For two years, Elberta Cohen was not allowed to decide how to spend her own money or make her own health care decisions. As Kane In Your Corner reported in a series of investigations, that power was placed in the hands of a stranger, a guardian appointed by the court, after a judge found Cohen lacked the capacity to make decisions on her own. Cohen insisted she was never incapacitated. A judge restored her rights in March.
But that freedom came at a price. Kane In Your Corner obtained the final accounting filed with the courts by the guardian, attorney John Ross. In two years, he accrued guardianship expenses of over $258,000.
“He just did whatever he wanted,” Cohen says.

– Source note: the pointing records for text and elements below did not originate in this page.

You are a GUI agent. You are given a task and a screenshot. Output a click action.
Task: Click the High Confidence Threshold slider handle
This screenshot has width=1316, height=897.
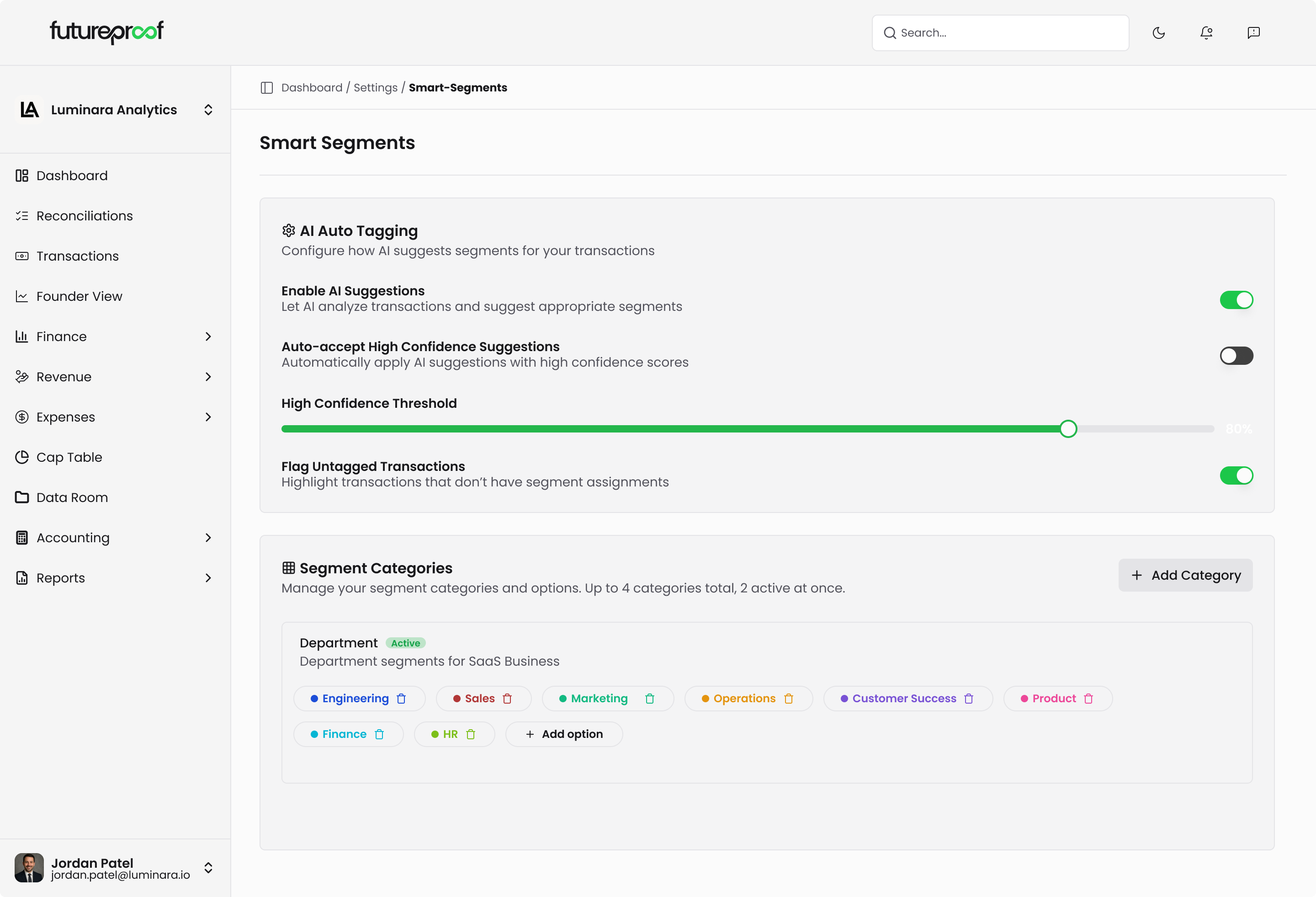[x=1068, y=429]
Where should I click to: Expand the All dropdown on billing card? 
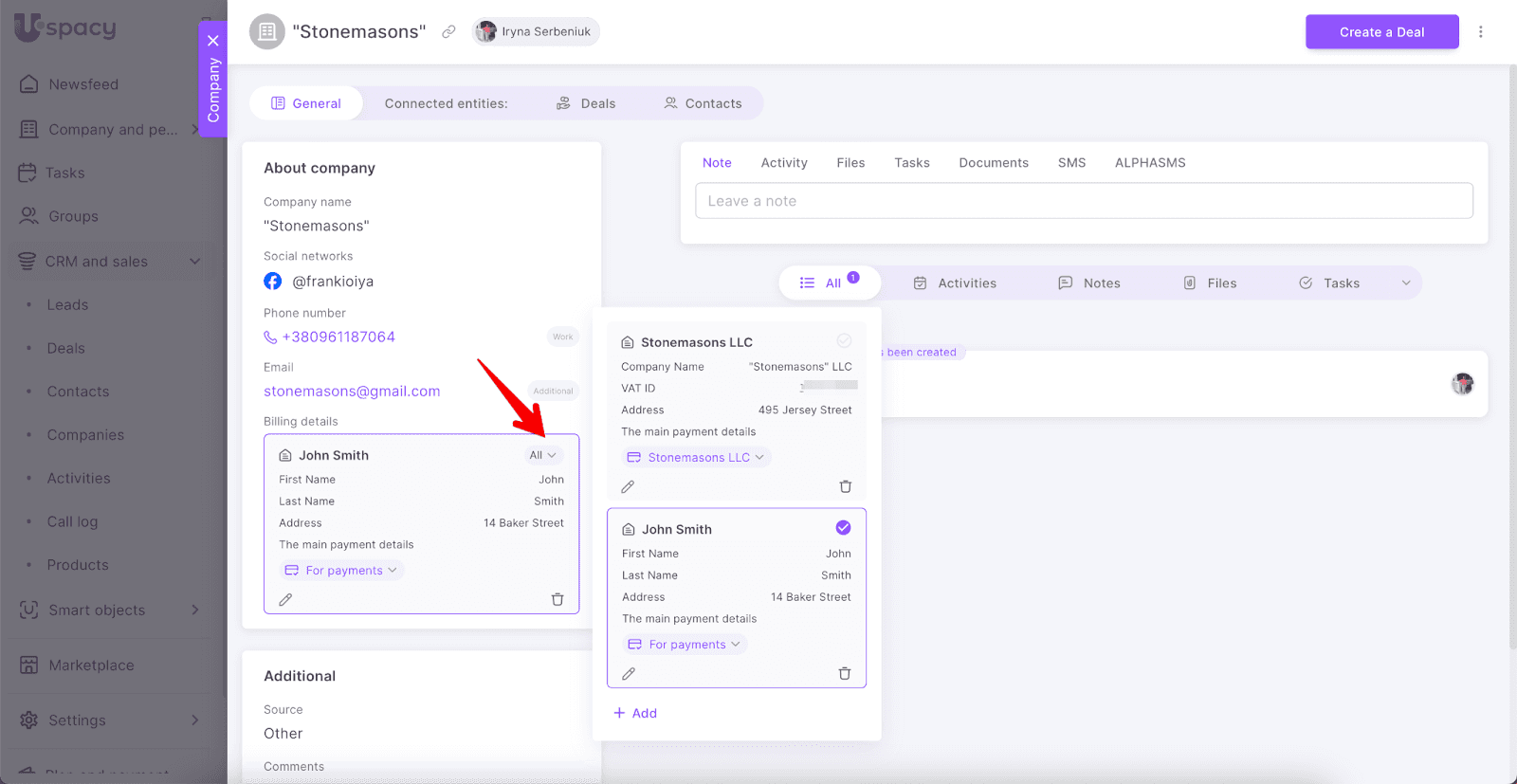pyautogui.click(x=542, y=455)
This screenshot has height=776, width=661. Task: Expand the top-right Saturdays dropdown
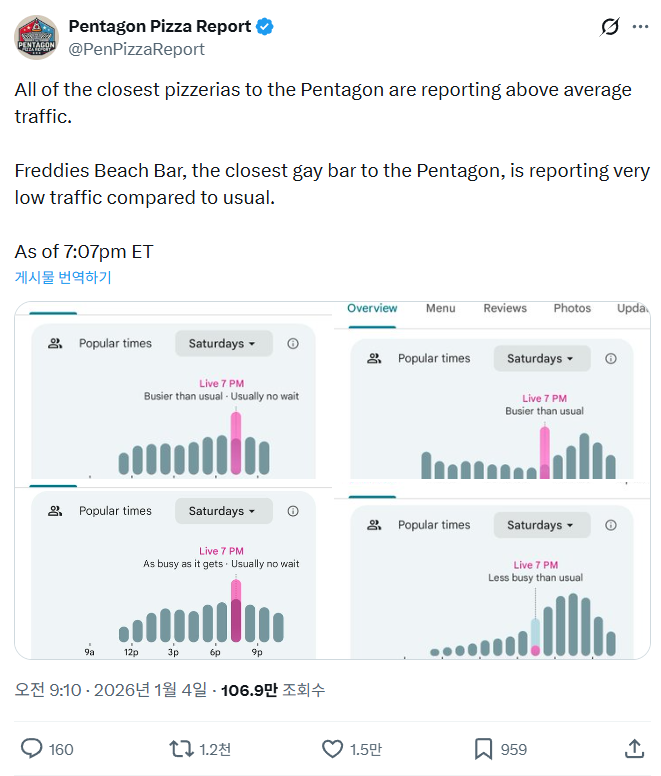click(541, 358)
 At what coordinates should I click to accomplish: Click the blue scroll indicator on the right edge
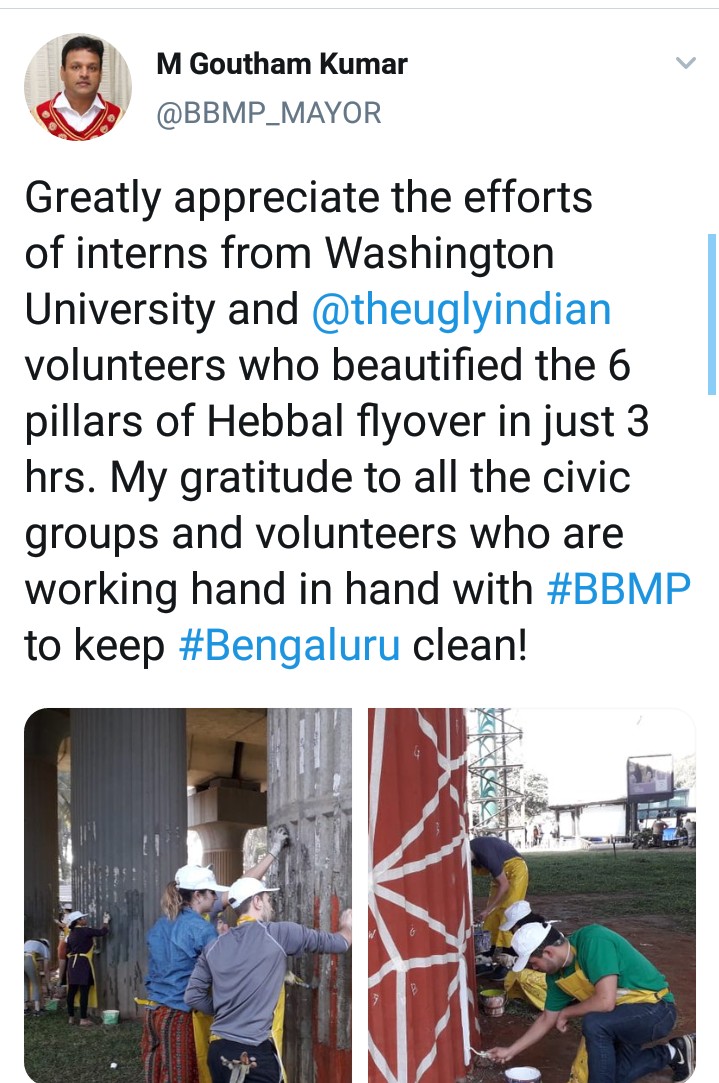pos(711,314)
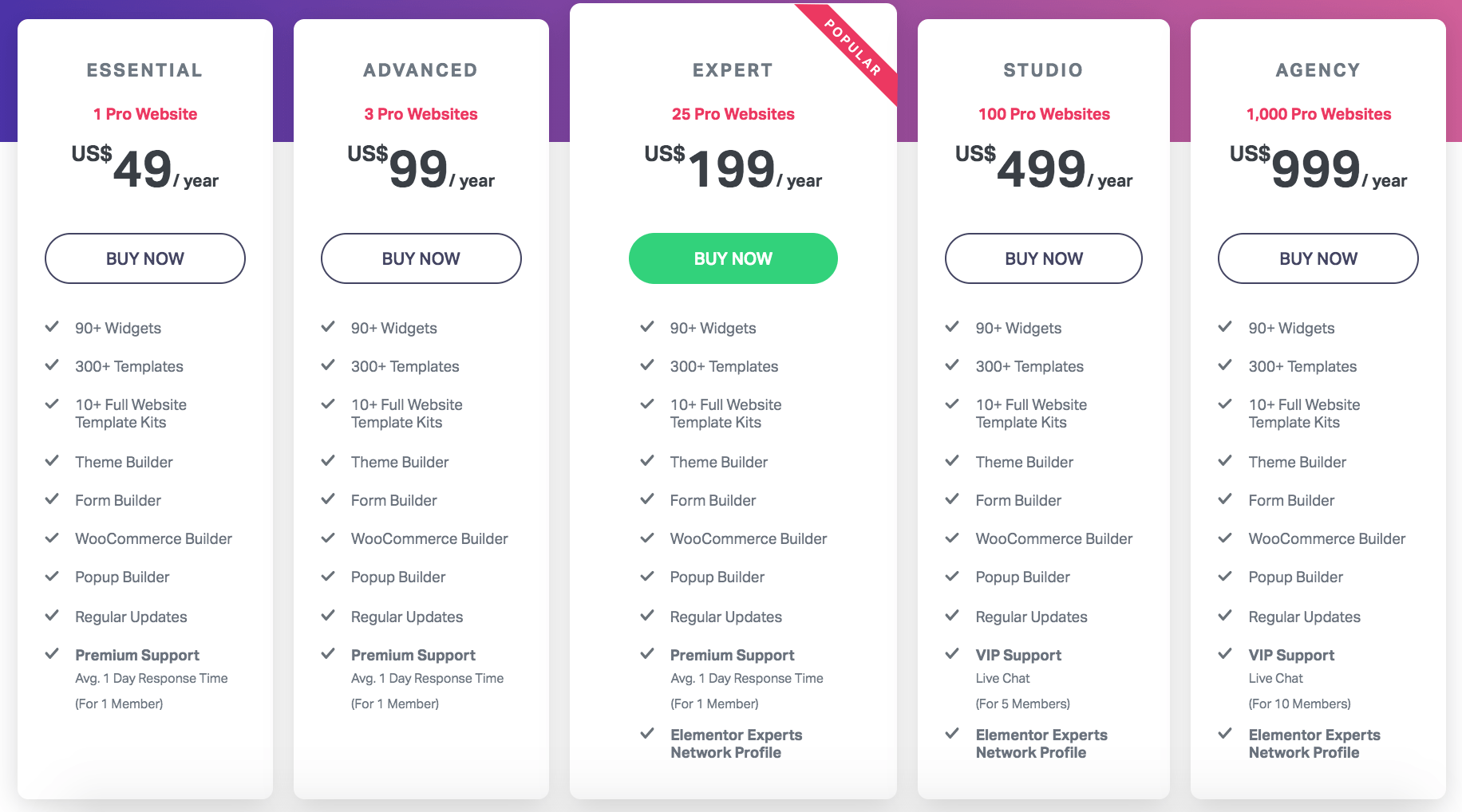Click Advanced plan's Regular Updates feature
Image resolution: width=1462 pixels, height=812 pixels.
click(x=407, y=617)
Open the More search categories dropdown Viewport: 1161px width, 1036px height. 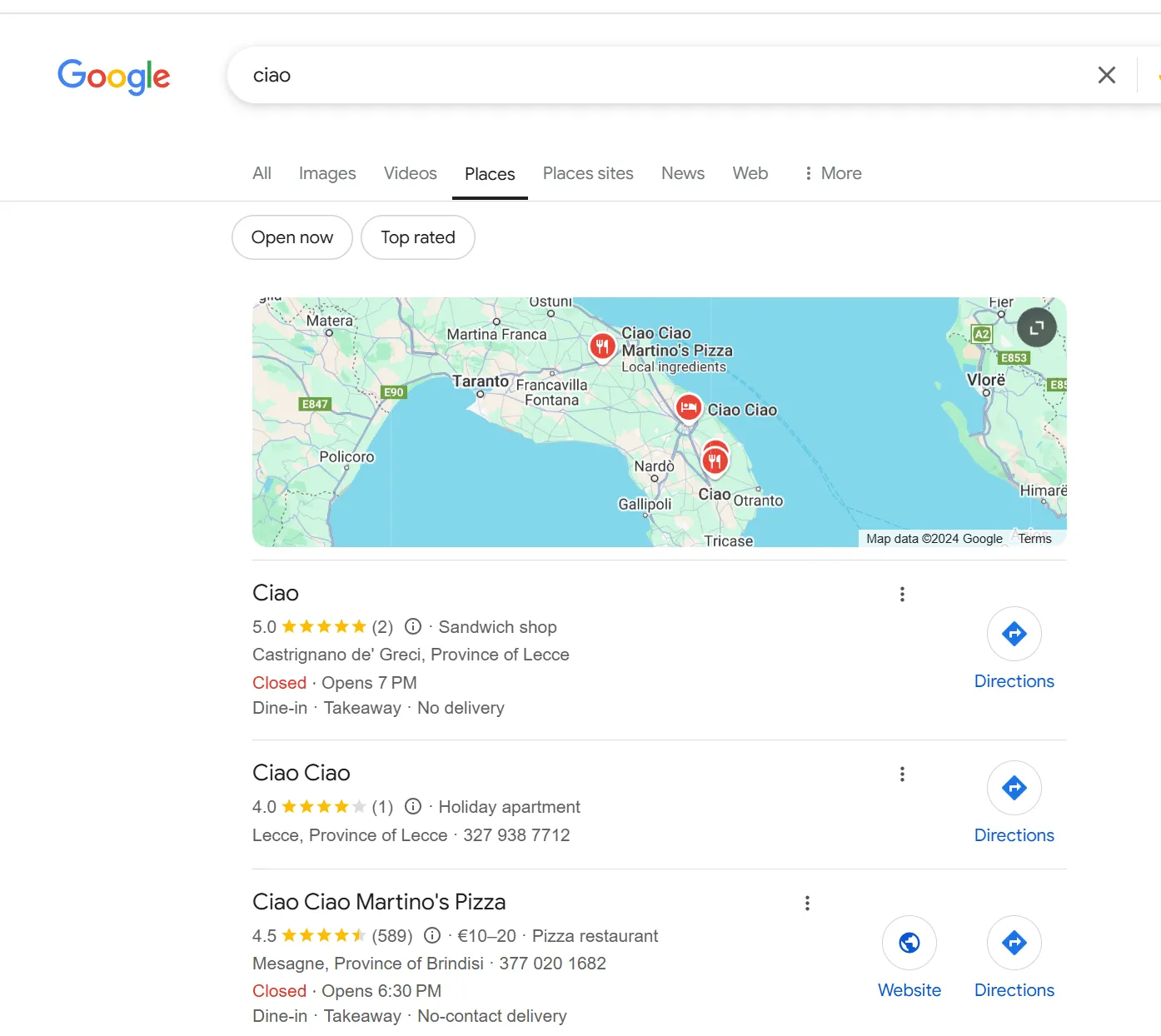831,173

Some of the numbers are staggering. There was $37,476.34 for a money manager to pay Cohen’s bills. A geriatric care manager received $63,495.37 to coordinate Cohen’s health care. The health care itself cost under $8,500. There were also a whopping $99,001.42 in legal bills, and the guardian himself is billing for $33,136.50 in commissions. All of the spending was totally legal, done in the name of protecting a senior who could not be trusted to spend her own money wisely.
“There was no protection,” Cohen says. “They did the opposite.”
Attorney Lauren Marinaro, who represented Cohen in the fight to restore her rights, says if the guardianship hadn’t been terminated and spending had continued at the same pace, Cohen would have been out of liquid assets in about two more years. She’s asking the judge to reduce Ross’ guardianship commission, even though she admits he’s probably legally entitled to it. “I feel like I have no choice but to ask the court to just give this lady a break,” Marinaro says.
Ross, the former guardian, declined requests for an interview and Kane In Your Corner was unable to catch up to him at his law office. In an email, Ross says “I had no involvement whatsoever in having Elberta Cohen declared to be an incapacitated person, and I made no effort to oppose the restoration of her capacity.” He adds that he provided an accounting of first-year spending “to Mrs. Cohen and all interested parties approximately a year ago and I did not receive a single objection.”
Some advocates for guardianship reform say what happened to Cohen is sadly not unusual. “Basically, you're being held captive, while people are just charging your estate,” says Marcia Southwick, director of the National Association to Stop Guardian Abuse. “It's as if you become a cash cow.”
The New Jersey Judiciary is now looking into possible reforms to the state’s guardianship system. A working group has come up with a list of 13 recommendations, including adopting a bill of rights for people placed under guardianship, and clarifying procedures for people like Cohen, who want to get their rights restored.
Cohen says reform can’t come soon enough. “I just don't want, God forbid, anybody else to go through what I've been through, and what I'm still going through,” she says.